§ **Задание 1**:
Перепишите без изменений фрагмент текста о Павле в Коринфе от слов «Скоро к ним» до слов «там, не расставаясь.».
§ **Задание 2**:
Определите, согласуются ли с текстом о Павле в Коринфе следующие утверждения: (a) Аквила и Присцилла занимались тем же ремеслом, что и Павел; (b) Тимофей принес плохие известия о Фессалоникийской церкви; (c) Павел послал Тимофея в Фессалонику из Верии. На каждое утверждение ответьте «да» или «нет» и приведите решающие слова текста в точной цитате.

───── Цитируемый текст ─────

Павел скоро понял, что в Коринфе ему понадобится прожить продолжительное время. Поэтому он решил прочно устроиться там и заняться своим ремеслом обойщика. А Аквила и Присцилла как раз занимались тем же ремеслом. Он и пошел жить к ним, и все трое открыли лавочку, которую снабжали приготовленными ими предметами.
Скоро к ним присоединился Тимофей, которого он послал из Афин в Фессалонику. Известия о Фессалоникийской церкви были превосходные. Все верные преуспевали в вере и милосердии, в привязанности к учителю своему; оскорбления сограждан их не смущали; благодетельное влияние их распространялось на всю Македонию. Сила, которого Павел не видел со времени своего бегства из Верии, встретился, вероятно, с Тимофеем и вернулся вместе с ним. Во всяком случае достоверно, что все три спутника оказались вместе в Коринфе и долго жили там, не расставаясь.

───── Набор данных ─────

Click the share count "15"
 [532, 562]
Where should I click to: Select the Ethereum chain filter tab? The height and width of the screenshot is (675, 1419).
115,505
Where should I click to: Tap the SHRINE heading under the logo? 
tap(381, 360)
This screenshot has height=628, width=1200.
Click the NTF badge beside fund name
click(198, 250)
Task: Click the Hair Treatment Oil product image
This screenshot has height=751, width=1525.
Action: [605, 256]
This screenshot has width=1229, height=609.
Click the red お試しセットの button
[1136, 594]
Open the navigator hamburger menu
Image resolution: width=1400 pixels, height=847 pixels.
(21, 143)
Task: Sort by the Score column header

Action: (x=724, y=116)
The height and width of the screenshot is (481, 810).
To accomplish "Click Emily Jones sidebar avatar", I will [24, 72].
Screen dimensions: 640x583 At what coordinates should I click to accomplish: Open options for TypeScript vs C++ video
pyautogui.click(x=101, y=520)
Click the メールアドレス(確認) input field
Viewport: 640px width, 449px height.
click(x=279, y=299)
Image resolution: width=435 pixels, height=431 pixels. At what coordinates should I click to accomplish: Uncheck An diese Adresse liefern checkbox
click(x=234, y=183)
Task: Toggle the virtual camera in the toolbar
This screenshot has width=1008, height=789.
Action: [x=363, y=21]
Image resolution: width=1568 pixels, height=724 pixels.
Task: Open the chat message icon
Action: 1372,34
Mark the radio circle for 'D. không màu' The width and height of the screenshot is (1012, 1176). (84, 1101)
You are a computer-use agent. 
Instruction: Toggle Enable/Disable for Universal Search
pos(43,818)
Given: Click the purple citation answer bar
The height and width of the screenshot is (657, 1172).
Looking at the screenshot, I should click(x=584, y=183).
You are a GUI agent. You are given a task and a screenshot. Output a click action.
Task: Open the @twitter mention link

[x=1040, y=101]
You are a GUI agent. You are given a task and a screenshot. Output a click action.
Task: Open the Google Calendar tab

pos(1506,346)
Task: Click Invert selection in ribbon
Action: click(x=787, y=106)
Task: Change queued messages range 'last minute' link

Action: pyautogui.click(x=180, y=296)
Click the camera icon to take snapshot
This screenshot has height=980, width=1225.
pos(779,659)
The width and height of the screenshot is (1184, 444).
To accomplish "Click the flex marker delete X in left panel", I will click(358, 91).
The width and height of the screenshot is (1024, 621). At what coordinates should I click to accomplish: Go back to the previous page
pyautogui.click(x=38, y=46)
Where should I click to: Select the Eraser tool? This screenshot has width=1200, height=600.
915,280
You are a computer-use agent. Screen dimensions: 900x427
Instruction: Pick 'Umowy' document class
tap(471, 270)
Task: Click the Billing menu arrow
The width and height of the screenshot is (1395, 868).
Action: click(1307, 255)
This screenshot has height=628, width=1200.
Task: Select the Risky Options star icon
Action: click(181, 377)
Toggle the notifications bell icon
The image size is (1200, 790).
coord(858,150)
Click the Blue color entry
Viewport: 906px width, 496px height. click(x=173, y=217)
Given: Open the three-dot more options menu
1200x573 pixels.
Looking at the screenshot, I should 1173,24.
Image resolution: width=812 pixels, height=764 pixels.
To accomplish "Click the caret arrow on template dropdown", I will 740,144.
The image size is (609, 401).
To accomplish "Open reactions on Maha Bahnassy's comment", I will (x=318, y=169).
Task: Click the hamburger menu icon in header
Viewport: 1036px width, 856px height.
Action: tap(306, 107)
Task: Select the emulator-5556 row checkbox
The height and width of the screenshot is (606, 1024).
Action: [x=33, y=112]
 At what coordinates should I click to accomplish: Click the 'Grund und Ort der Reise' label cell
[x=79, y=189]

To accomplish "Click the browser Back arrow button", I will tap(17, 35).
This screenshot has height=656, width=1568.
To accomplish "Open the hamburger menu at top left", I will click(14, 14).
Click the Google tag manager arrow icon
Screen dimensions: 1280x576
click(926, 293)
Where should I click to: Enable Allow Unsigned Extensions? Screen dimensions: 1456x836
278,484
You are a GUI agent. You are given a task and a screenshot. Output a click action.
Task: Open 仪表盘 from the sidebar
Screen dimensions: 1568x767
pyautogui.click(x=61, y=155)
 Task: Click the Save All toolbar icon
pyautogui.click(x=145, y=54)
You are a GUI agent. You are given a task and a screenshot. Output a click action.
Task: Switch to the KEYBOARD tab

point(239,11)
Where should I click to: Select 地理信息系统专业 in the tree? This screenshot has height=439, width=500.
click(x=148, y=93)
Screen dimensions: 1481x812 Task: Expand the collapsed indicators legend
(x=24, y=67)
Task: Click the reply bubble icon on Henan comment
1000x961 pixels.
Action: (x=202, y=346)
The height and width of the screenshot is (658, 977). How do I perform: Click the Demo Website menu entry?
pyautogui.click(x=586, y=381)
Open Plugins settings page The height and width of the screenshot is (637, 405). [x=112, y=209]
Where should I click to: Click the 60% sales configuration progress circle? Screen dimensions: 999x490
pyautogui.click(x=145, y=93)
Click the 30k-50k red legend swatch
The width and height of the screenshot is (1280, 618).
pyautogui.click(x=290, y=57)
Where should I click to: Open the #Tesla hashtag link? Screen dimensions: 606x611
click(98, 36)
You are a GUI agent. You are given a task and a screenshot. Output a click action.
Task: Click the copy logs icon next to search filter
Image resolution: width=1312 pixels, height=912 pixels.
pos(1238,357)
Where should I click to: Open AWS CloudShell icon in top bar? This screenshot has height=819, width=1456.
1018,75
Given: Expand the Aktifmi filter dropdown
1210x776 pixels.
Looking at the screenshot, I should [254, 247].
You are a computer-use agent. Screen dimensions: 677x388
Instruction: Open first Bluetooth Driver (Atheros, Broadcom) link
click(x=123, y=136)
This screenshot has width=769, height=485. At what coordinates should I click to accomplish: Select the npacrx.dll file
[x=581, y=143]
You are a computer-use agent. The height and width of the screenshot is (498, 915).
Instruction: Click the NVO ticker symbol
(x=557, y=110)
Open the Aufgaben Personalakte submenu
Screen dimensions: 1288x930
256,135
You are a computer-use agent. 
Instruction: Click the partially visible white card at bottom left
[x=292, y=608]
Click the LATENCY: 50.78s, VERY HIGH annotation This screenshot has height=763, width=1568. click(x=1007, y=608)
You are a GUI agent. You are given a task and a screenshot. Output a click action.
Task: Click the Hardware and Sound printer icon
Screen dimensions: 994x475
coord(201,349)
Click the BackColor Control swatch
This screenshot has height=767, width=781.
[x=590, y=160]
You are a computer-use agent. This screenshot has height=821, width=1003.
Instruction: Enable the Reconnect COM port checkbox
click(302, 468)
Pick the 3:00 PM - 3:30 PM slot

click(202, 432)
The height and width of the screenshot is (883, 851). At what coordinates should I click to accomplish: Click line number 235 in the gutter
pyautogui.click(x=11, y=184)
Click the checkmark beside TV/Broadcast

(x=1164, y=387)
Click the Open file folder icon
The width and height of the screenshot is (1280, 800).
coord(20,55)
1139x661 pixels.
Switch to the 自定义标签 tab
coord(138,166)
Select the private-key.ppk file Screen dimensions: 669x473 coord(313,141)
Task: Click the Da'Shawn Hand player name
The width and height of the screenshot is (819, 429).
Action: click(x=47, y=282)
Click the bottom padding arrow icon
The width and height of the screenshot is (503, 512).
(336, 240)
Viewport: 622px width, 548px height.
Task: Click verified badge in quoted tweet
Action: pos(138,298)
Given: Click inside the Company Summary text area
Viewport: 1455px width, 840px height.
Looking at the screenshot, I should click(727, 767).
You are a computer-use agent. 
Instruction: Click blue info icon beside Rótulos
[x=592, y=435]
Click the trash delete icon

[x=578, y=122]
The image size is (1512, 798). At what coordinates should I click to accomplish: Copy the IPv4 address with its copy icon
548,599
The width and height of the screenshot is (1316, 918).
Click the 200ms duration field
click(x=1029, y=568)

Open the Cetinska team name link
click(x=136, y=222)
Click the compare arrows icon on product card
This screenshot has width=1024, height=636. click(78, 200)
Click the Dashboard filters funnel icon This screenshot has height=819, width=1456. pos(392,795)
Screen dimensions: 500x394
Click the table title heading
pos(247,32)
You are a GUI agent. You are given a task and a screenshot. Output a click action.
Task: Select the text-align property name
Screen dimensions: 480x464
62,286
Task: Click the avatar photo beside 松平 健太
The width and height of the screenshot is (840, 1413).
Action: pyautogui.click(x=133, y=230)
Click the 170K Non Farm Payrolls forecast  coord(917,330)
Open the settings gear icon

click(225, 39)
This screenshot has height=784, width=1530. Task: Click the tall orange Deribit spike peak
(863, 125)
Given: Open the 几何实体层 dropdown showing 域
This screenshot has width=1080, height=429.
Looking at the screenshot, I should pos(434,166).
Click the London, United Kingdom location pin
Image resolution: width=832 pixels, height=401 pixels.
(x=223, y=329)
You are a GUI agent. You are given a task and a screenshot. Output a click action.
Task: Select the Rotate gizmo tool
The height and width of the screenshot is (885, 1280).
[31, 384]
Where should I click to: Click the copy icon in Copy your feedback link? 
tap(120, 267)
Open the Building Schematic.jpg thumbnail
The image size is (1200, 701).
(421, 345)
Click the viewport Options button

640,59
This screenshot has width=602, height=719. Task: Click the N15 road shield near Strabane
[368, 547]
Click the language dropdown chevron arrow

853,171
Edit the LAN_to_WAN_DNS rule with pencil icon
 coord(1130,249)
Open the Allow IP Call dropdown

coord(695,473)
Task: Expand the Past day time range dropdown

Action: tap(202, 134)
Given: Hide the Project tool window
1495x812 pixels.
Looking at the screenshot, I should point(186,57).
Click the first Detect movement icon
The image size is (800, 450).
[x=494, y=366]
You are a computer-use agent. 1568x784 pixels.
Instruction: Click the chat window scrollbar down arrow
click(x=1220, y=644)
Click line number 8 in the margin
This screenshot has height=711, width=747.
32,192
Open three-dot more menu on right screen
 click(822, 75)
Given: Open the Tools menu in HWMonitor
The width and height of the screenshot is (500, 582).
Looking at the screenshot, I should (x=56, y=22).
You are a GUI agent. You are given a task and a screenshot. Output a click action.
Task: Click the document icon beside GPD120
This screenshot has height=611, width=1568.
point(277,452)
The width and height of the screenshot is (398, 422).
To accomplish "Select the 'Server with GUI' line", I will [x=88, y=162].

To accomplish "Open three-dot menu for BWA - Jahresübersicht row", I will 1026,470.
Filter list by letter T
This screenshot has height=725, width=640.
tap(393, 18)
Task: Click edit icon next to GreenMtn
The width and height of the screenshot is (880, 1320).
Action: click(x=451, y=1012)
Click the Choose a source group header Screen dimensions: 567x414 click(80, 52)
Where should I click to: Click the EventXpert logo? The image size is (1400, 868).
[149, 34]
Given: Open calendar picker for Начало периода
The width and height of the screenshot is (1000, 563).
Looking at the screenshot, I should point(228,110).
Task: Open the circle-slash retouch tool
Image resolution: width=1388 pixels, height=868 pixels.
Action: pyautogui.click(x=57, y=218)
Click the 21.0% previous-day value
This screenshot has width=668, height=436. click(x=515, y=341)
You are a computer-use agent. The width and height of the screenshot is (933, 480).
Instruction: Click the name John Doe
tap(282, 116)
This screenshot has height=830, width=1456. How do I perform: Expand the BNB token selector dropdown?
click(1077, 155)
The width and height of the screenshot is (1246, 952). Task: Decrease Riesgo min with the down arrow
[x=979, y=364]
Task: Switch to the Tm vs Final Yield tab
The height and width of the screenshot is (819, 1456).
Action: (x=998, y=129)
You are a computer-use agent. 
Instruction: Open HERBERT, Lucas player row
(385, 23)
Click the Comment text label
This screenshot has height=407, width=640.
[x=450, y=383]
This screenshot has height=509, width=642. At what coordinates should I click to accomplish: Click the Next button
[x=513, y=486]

─────

§ **Ответ 1**:
Скоро к ним присоединился Тимофей, которого он послал из Афин в Фессалонику. Известия о Фессалоникийской церкви были превосходные. Все верные преуспевали в вере и милосердии, в привязанности к учителю своему; оскорбления сограждан их не смущали; благодетельное влияние их распространялось на всю Македонию. Сила, которого Павел не видел со времени своего бегства из Верии, встретился, вероятно, с Тимофеем и вернулся вместе с ним. Во всяком случае достоверно, что все три спутника оказались вместе в Коринфе и долго жили там, не расставаясь.

§ **Ответ 2**:
(a) Да: «А Аквила и Присцилла как раз занимались тем же ремеслом».
(b) Нет: «Известия о Фессалоникийской церкви были превосходные».
(c) Нет: «которого он послал из Афин в Фессалонику».